Task to complete:
From the records below, copy out exactly the lines from the one containing "https://twitter.com/virtual_teresa (471, 983)" to the one containing "BLOG (933, 19)", both included. Add nothing else.

Records excerpted from a collection:
--- START ---

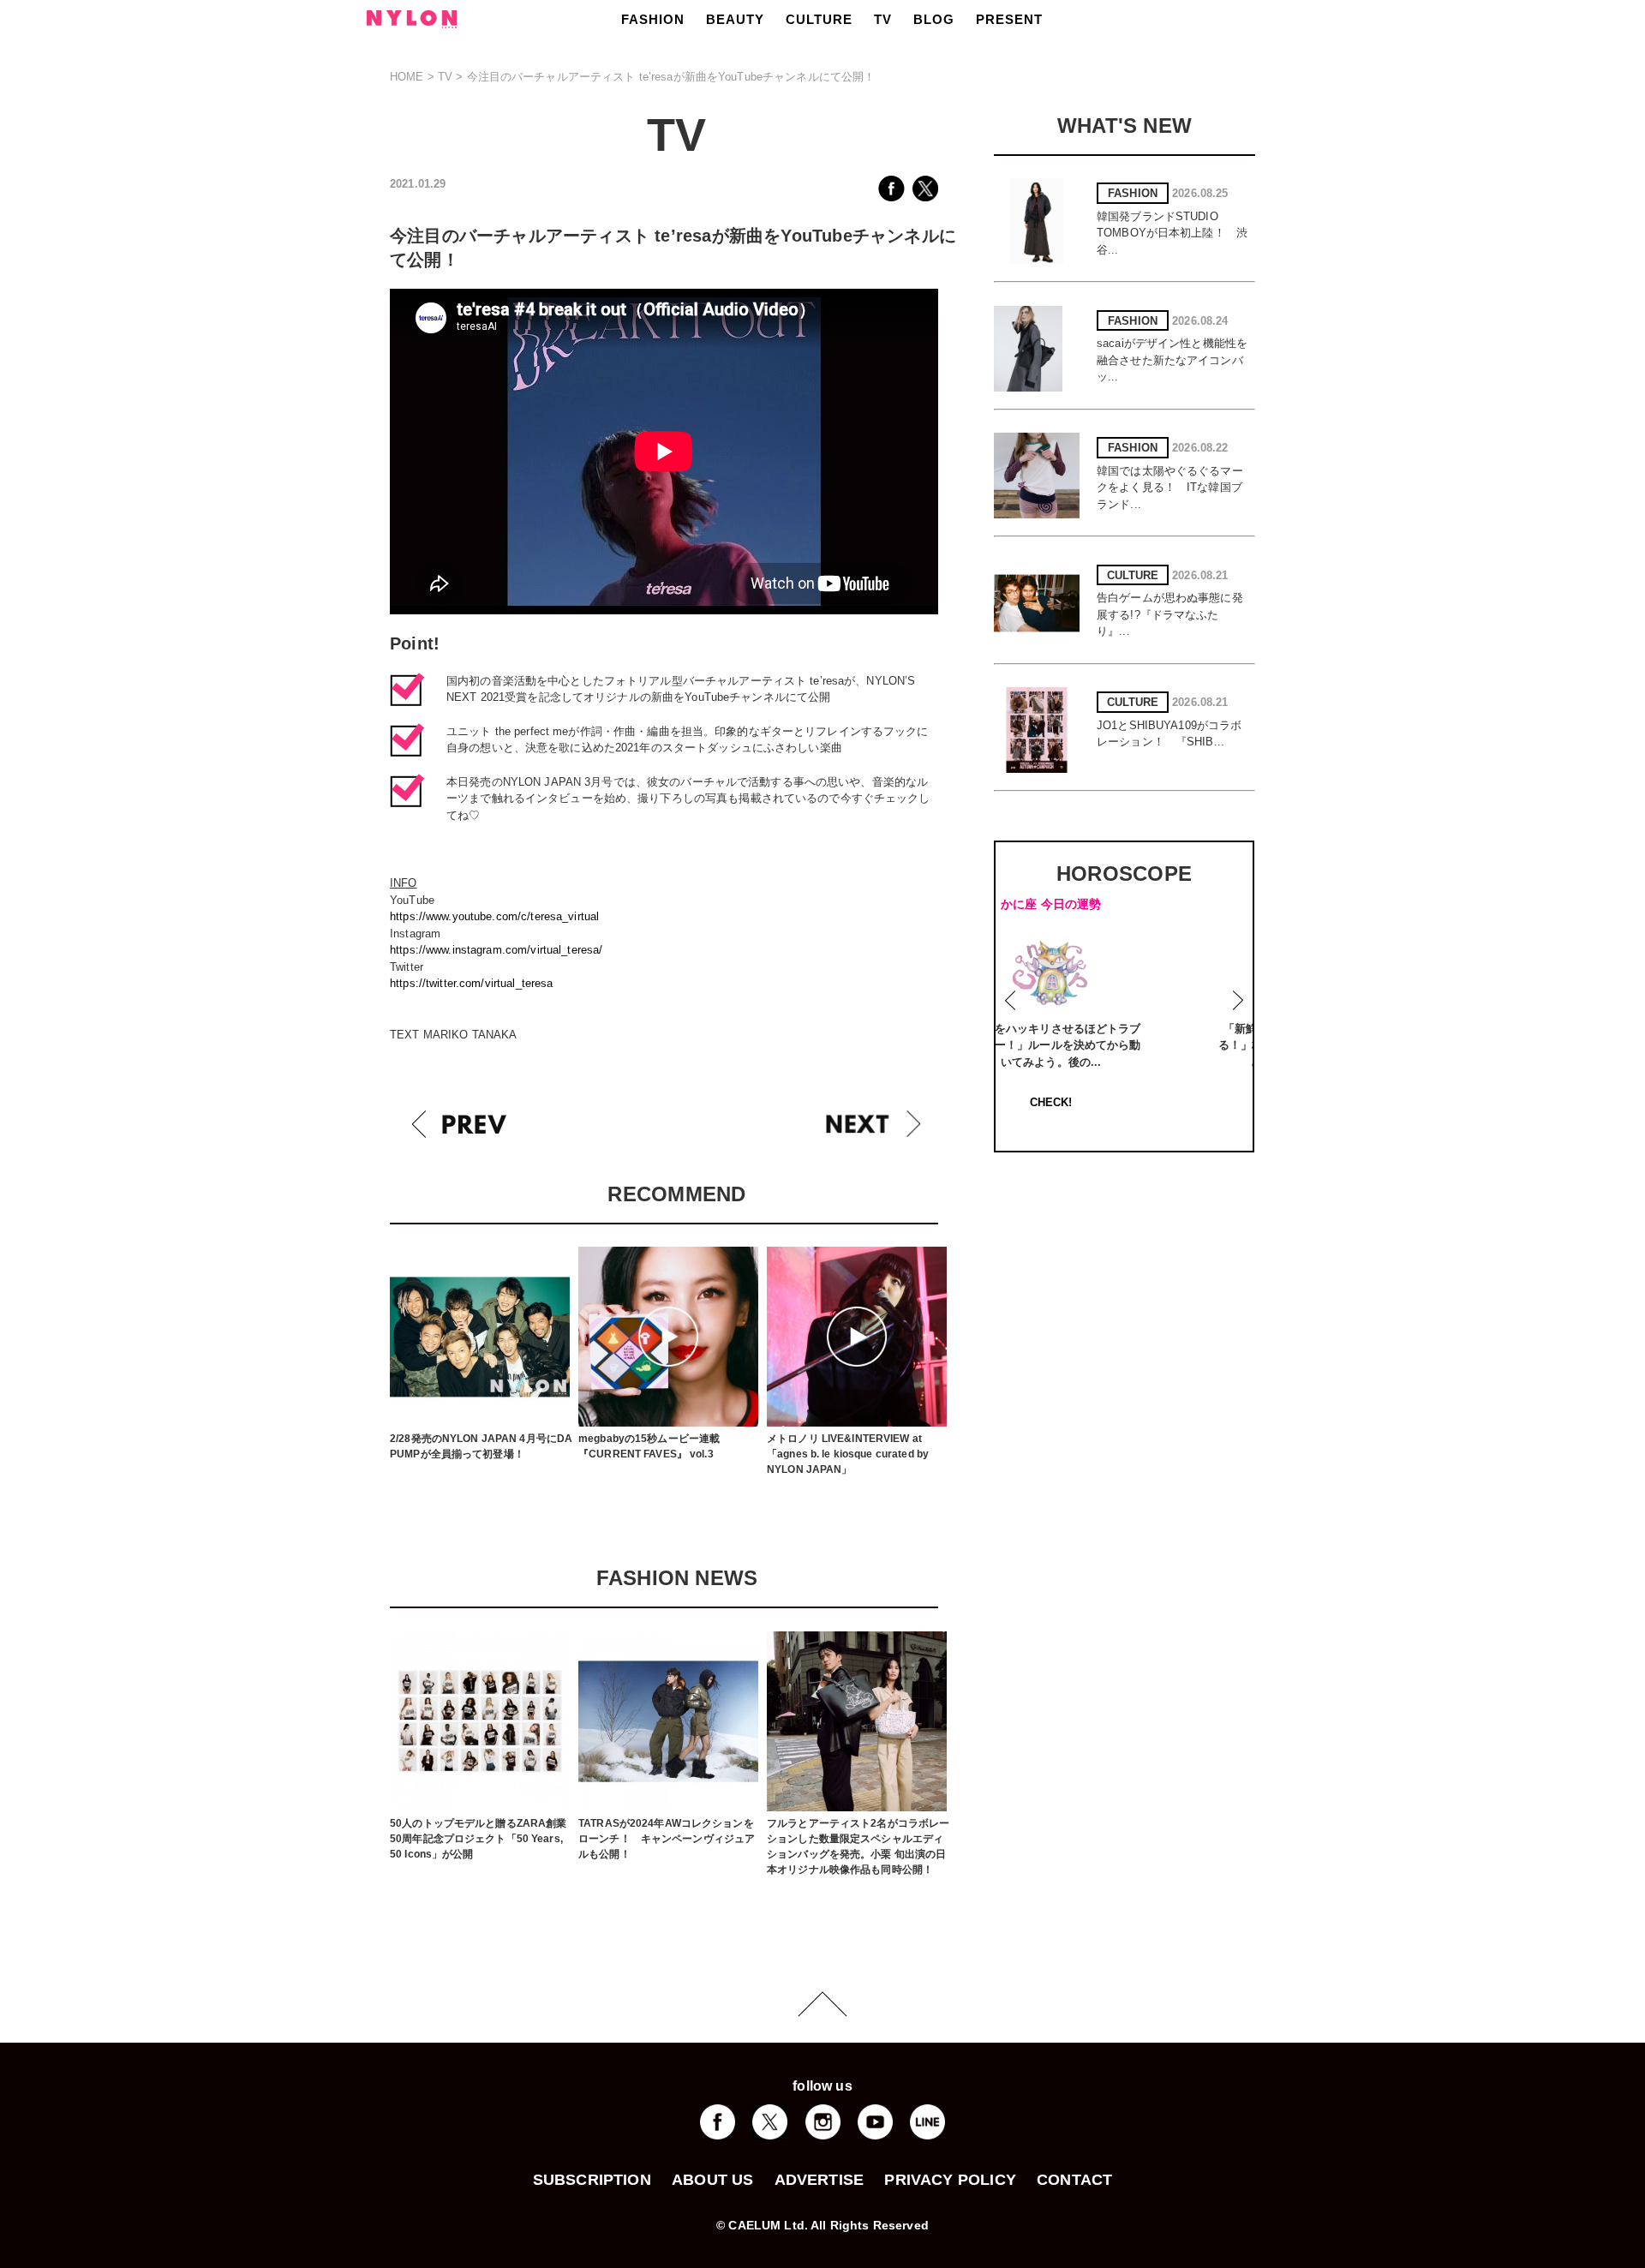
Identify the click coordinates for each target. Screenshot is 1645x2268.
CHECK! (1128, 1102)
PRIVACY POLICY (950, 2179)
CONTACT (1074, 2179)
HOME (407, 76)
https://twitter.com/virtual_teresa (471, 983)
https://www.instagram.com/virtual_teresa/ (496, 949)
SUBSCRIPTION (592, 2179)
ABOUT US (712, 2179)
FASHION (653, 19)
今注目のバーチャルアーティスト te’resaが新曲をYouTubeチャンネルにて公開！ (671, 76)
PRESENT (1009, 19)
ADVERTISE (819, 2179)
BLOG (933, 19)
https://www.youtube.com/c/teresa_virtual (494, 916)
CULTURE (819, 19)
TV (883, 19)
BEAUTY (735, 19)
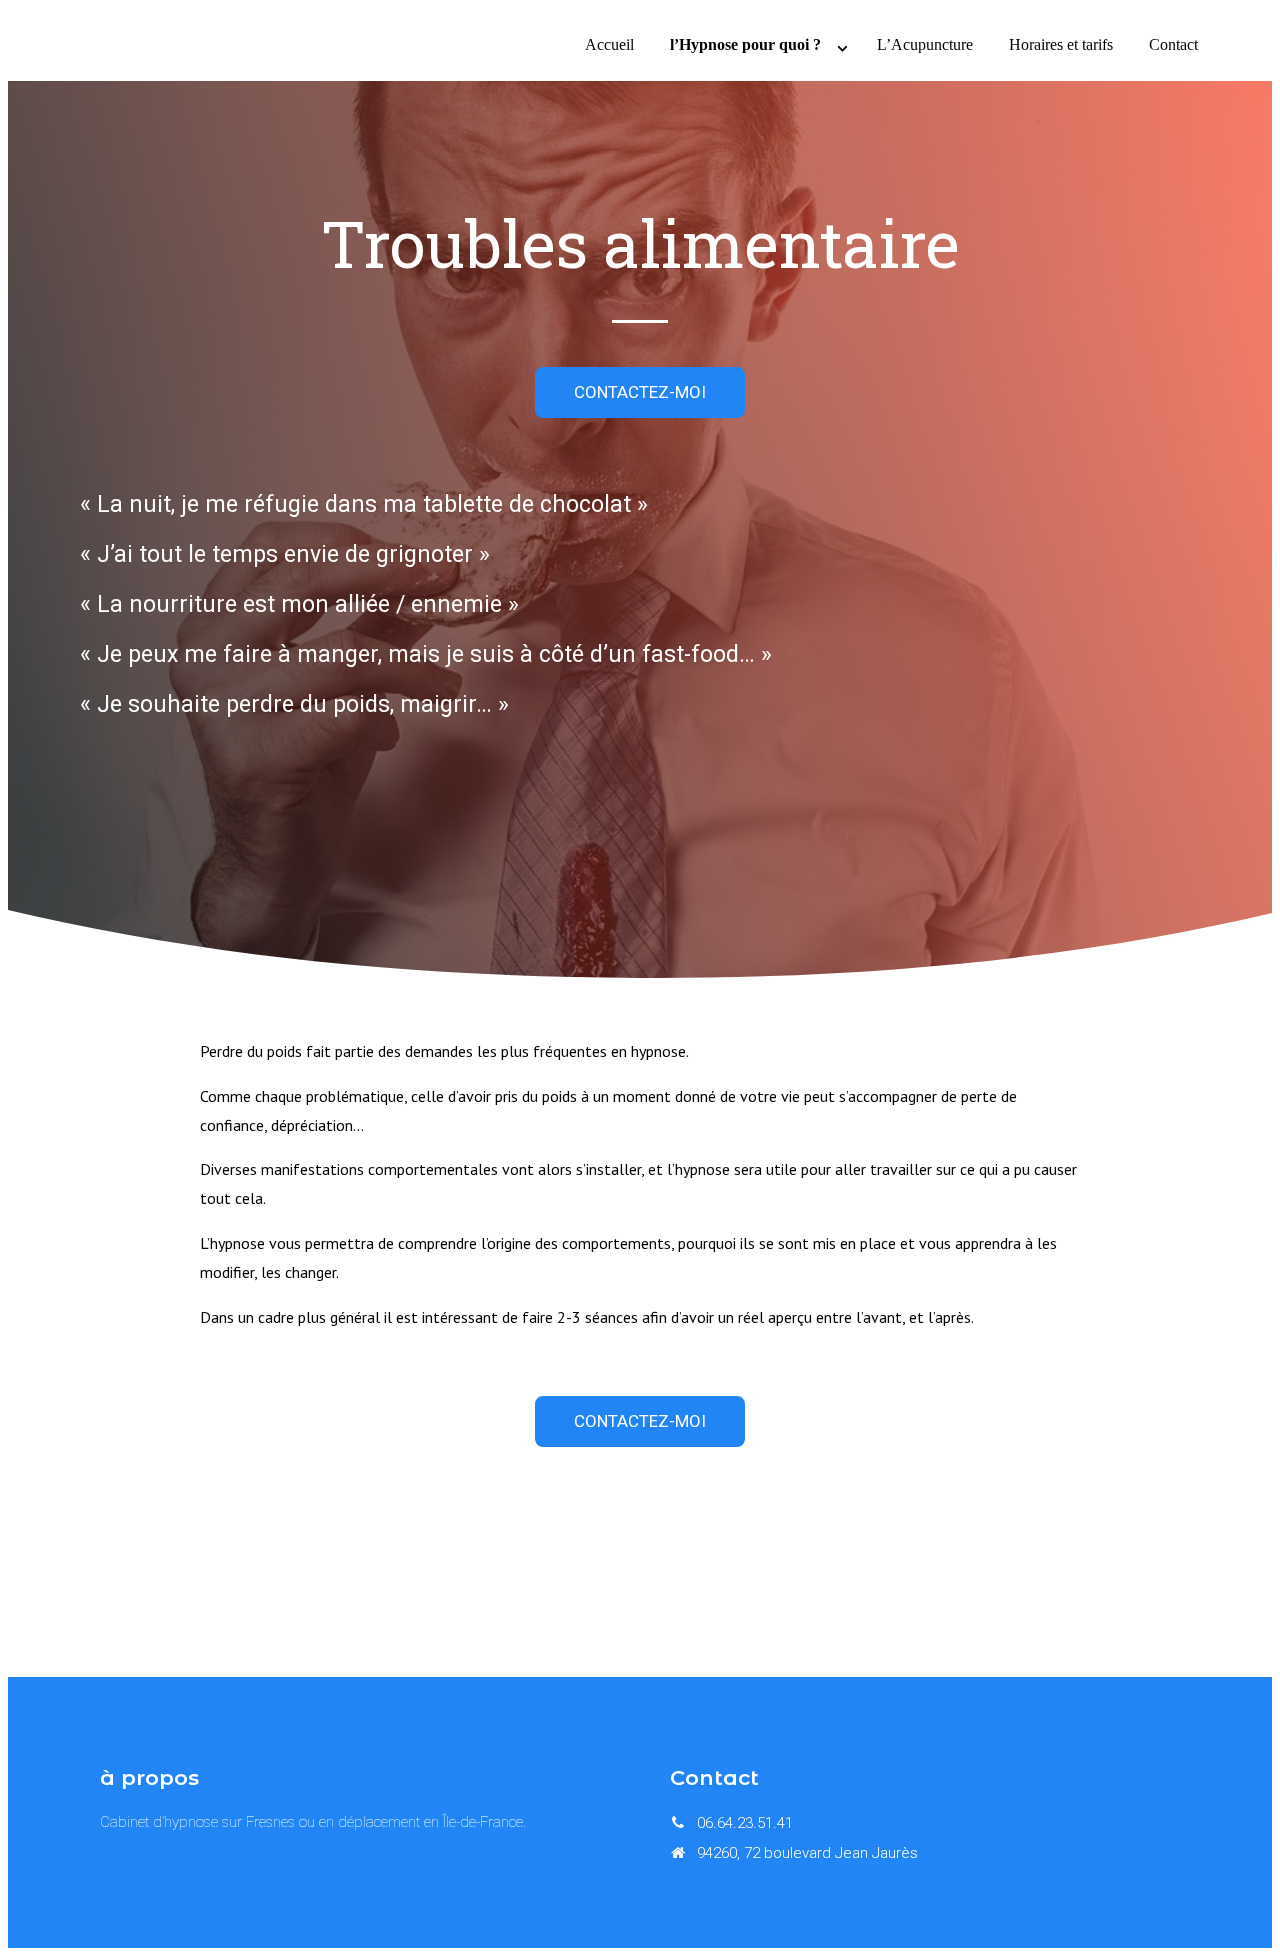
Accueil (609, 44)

--- END ---

Your response:
https://twitter.com/virtual_teresa (471, 983)
https://www.instagram.com/virtual_teresa/ (496, 949)
SUBSCRIPTION (592, 2179)
ABOUT US (712, 2179)
FASHION (653, 19)
今注目のバーチャルアーティスト te’resaが新曲をYouTubeチャンネルにて公開！ (671, 76)
PRESENT (1009, 19)
ADVERTISE (819, 2179)
BLOG (933, 19)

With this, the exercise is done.